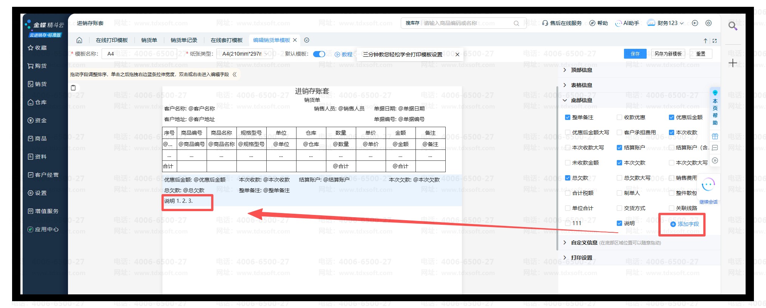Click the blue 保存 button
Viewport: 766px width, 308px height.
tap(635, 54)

# # # # #

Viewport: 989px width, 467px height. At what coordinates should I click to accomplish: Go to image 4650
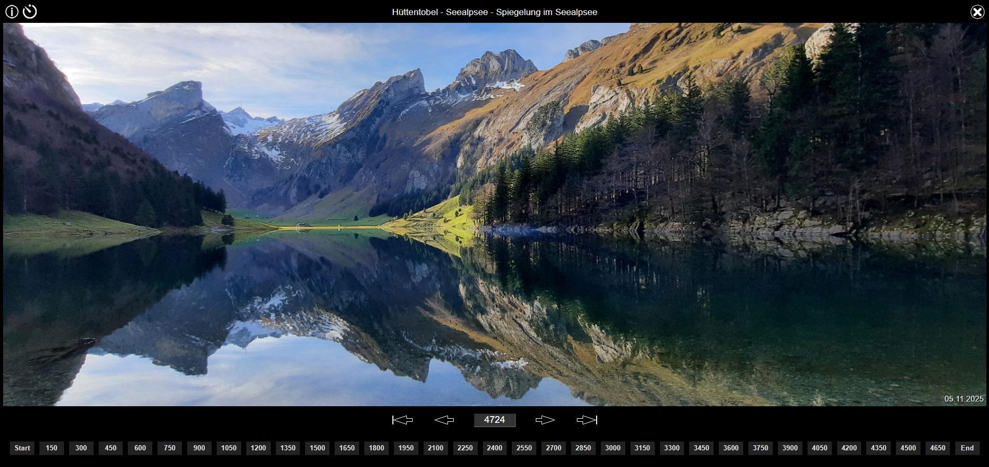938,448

# # # # #

**Written request**. Copy the items between the line containing "Click the blue 保存 button" and the line containing "tap(635, 54)", inclusive, leaving out the pictures.

**Solved exercise**.
Click the blue 保存 button
Viewport: 766px width, 308px height.
tap(635, 54)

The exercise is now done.